Hong Kong-based Kraken Yachts has announced that its second model - the Kraken 50 - will be launched early next year

31 July 2017

Promising to be “a true blue water cruiser”, the Kraken 50 is expected to be launched in January 2018.

The Hong Kong based yacht firm commissioned award-winning New Zealand designer Kevin Dibley to produce the yacht, which offers as standard a range of safe and comfortable blue water cruising features.

It has a twin headsail rig which promises to adapt well to all weather conditions. Standard electric winches means it is also easily handled from the cockpit by a small crew.

For offshore safety and protection against UFOs (unidentified floating objects), the Kraken 50 incorporates a tough full-length skeg that is moulded as an integral part of the hull – something which is missing from many modern yachts.

A drawing of the interior of the Kraken 50

Saloon of the new Kraken 50

The Kraken 50’s Zero Keel ™ (so called because it has zero keel bolts) is also an integral part of the hull with the lead ballast encapsulated in a long bulb.

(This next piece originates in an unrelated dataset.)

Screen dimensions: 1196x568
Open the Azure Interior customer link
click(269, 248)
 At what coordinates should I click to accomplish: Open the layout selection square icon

Kraken Yachts says that it cannot become detached, unlike an iron keel bolted beneath a flat-bottomed hull.

The Kraken 50 has a deep, well-protected centre cockpit with high seatbacks for security. An internal raised navigation station also enables crew to stay warm and dry when on watch in bad weather.

The Kraken 50’s builder Xiamen Hansheng has been manufacturing award-winning yachts and motor cruisers since 1984 and is one of few yards to have ISO 9001 certification for quality control.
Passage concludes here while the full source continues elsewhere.